Several lines of research exist concerning preattentive mechanisms involved in anxiety and anxiety disorders. Cognitive approaches in experimental psychopathology have mostly relied on indirect behavioural measures of information-processing as for example reaction time, whereas behaviourally oriented theorists have focused on measures of physiological arousal like skin conductance responses (Öhman, 1997 and Öhman and Soares, 1994). This study aimed at combining these two approaches by studying information processing, as well as physical arousal for masked threat stimuli in individuals suffering from snake phobia. Theories propose that attentional, as well as preattentive biases for threatening information are contributing to and/or maintaining a range of anxiety disorders (Williams, Watts, MacLeod, & Mathews, 1997). One common method in this area is the emotional Stroop paradigm (for an overview, see Williams, Mathews and MacLeod, 1996 and Williams, Watts, MacLeod and Mathews, 1997).
In the computer-based emotional Stroop task, the participant is required to report the colour of a word that appears on a computer screen as fast as possible, while ignoring the meaning of the word. Words with threatening content have been shown to increase colour-naming latencies in anxious individuals and this so called ‘Stroop interference’ is presumed to reflect an automatic tendency to attend to (or an inability to let go of) threatening information. Preattentive Stroop interference involving masked words has been shown in clinical anxiety patients with different diagnoses (Bradley, Mogg, Millar and White, 1995, Harvey, Bryant and Rapee, 1996, Lundh, Wikström, Westerlund and Öst, 1999, Mogg, Bradley, Millar and White, 1995 and Mogg, Bradley, Williams and Mathews, 1993), as well as having associations with trait anxiety in non-clinical samples (MacLeod and Hagan, 1992; MacLeod and Rutherford, 1992; Mogg, Kentish, & Bradley, 1993; van Honk, Tuiten, van den Hout, Putman, de Haan & Stam, 2001).

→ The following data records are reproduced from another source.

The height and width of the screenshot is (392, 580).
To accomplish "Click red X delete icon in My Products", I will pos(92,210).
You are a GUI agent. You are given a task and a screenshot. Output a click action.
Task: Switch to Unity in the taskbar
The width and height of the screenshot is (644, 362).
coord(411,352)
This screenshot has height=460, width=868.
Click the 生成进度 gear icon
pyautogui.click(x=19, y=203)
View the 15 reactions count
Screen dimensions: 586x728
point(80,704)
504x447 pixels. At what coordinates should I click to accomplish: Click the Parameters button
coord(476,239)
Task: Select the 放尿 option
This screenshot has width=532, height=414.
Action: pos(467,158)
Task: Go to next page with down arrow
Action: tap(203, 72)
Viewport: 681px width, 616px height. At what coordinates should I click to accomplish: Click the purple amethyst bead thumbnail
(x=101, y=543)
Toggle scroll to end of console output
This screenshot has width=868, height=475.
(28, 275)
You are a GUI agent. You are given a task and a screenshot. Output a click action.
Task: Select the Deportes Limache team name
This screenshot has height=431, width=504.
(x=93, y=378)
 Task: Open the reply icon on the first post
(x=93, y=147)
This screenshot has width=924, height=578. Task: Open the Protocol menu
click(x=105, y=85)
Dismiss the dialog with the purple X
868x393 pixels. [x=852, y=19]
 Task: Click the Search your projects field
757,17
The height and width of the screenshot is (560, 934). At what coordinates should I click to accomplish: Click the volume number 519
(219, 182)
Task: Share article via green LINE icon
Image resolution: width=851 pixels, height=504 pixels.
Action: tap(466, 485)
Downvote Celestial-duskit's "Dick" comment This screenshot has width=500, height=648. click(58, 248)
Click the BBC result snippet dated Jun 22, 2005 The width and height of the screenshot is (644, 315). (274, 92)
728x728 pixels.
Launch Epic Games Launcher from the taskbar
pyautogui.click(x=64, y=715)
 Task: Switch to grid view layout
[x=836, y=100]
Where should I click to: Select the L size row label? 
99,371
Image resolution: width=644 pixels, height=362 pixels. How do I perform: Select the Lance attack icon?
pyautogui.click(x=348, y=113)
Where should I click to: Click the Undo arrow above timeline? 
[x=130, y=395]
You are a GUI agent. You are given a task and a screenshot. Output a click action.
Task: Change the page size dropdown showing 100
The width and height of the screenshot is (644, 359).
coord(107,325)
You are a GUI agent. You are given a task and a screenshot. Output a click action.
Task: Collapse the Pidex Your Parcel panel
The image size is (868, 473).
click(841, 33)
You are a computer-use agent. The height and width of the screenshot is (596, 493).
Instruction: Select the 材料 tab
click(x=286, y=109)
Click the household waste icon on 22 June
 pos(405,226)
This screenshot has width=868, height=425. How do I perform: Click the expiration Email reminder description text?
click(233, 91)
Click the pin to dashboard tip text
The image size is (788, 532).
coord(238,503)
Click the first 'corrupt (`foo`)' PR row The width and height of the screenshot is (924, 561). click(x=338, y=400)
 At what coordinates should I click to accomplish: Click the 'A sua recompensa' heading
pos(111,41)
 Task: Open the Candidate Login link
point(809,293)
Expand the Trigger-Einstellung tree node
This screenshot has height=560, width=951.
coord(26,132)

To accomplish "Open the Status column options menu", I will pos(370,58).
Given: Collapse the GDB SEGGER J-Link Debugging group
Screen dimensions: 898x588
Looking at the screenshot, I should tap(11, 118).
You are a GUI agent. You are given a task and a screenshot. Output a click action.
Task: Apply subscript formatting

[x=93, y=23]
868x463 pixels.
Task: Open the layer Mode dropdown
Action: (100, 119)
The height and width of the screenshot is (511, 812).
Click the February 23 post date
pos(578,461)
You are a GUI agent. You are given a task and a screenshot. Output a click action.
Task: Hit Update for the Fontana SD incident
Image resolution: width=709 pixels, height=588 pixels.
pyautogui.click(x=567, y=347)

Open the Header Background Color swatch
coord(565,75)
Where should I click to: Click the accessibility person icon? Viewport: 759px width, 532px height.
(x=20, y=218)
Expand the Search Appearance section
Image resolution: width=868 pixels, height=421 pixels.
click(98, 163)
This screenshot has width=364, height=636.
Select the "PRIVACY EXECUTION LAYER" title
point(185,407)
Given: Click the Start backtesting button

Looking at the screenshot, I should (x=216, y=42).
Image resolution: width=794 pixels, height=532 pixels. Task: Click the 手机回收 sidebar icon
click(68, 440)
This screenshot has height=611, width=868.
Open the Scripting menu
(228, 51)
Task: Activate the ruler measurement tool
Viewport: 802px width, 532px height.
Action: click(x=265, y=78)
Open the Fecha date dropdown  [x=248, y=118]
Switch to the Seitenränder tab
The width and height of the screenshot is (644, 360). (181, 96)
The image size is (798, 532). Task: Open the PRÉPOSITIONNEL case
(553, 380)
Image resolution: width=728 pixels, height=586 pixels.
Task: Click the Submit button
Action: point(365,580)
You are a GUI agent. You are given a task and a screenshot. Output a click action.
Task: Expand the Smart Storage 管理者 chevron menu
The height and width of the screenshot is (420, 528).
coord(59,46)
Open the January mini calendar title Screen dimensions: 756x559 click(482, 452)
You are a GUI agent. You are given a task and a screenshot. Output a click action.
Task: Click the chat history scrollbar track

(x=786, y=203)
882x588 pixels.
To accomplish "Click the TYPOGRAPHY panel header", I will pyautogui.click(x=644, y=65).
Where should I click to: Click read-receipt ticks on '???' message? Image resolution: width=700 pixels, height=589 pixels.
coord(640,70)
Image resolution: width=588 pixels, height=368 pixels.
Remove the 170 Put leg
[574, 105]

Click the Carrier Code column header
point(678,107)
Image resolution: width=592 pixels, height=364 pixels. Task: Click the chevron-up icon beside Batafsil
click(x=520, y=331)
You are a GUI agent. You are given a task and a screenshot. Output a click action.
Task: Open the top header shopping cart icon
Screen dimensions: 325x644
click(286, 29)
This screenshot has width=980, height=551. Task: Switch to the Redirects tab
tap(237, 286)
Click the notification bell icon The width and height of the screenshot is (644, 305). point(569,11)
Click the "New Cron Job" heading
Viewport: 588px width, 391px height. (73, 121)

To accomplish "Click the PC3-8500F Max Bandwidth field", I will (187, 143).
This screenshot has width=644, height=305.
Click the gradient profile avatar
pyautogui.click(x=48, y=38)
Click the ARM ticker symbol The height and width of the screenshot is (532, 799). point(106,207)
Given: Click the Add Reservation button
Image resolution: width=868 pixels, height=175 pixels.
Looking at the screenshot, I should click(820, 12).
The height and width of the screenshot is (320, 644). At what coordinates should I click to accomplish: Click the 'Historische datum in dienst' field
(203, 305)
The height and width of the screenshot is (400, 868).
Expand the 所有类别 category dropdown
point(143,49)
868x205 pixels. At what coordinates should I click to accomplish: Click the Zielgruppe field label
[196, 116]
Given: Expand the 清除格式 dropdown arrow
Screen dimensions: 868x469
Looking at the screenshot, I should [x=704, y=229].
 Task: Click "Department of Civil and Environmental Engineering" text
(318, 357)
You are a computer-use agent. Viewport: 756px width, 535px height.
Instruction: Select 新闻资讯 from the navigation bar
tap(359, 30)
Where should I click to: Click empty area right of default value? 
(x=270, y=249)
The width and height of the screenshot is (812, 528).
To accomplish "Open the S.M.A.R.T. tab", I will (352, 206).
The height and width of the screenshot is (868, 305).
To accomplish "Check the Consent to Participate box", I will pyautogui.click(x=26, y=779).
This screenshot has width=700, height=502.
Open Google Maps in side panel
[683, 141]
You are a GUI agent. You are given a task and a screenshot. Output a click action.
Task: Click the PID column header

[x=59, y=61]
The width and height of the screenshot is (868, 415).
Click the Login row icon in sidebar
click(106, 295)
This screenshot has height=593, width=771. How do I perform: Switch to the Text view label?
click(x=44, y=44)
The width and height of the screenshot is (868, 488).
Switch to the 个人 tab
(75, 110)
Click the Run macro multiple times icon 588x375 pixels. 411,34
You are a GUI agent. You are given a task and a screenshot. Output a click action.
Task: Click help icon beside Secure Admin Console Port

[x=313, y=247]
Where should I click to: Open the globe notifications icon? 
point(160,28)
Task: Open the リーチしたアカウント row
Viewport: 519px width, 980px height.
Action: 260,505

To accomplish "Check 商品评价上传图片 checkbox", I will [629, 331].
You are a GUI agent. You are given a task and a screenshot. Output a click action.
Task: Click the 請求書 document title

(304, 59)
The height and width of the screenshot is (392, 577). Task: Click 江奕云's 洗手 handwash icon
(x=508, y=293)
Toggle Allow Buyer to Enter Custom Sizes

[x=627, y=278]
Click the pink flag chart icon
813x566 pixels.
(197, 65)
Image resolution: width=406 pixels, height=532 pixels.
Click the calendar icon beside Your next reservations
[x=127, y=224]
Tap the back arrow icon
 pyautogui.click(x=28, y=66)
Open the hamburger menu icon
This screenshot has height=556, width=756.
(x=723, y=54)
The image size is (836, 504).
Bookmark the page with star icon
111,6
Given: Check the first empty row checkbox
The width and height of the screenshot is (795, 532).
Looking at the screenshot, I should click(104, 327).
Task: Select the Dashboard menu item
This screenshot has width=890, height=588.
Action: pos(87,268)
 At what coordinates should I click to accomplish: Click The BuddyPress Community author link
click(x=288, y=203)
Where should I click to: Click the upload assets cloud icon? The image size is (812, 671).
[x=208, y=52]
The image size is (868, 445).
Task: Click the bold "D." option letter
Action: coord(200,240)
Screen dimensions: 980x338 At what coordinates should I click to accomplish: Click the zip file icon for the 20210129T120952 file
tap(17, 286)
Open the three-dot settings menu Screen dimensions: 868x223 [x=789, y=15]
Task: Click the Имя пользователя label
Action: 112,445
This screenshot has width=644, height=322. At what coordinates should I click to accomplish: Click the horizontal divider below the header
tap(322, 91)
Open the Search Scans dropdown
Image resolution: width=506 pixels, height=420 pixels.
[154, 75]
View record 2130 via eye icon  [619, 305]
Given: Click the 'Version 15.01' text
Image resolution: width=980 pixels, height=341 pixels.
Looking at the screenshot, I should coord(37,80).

With regard to specific phobias, to our knowledge only one study has so far found Stroop interference for masked threat words. This was found with regard to spider words in spider phobics ( van den Hout, Tenney, Huygens, & de Jong, 1997), whereas negative results have also been reported in one study ( Thorpe & Salkovskis, 1997). Non-masked Stroop interference, on the other hand, has reliably been shown in spider phobic adults ( Kindt and Brosschot, 1997, Kindt and Brosschot, 1998 and Thorpe and Salkovskis, 1997), as well as in children suffering from spider phobia ( Kindt, Bierman and Brosschot, 1997 and Kindt and Brosschot, 1999), although children’s Stroop interference failed to differentiate between phobic and non-phobic controls in these studies. In summary, the evidence of Stroop interference involving individuals suffering from specific phobia using unmasked presentation of words seems consistent, while the results with regard to masked Stroop interference for threat words in this population are still inconclusive and need further investigation.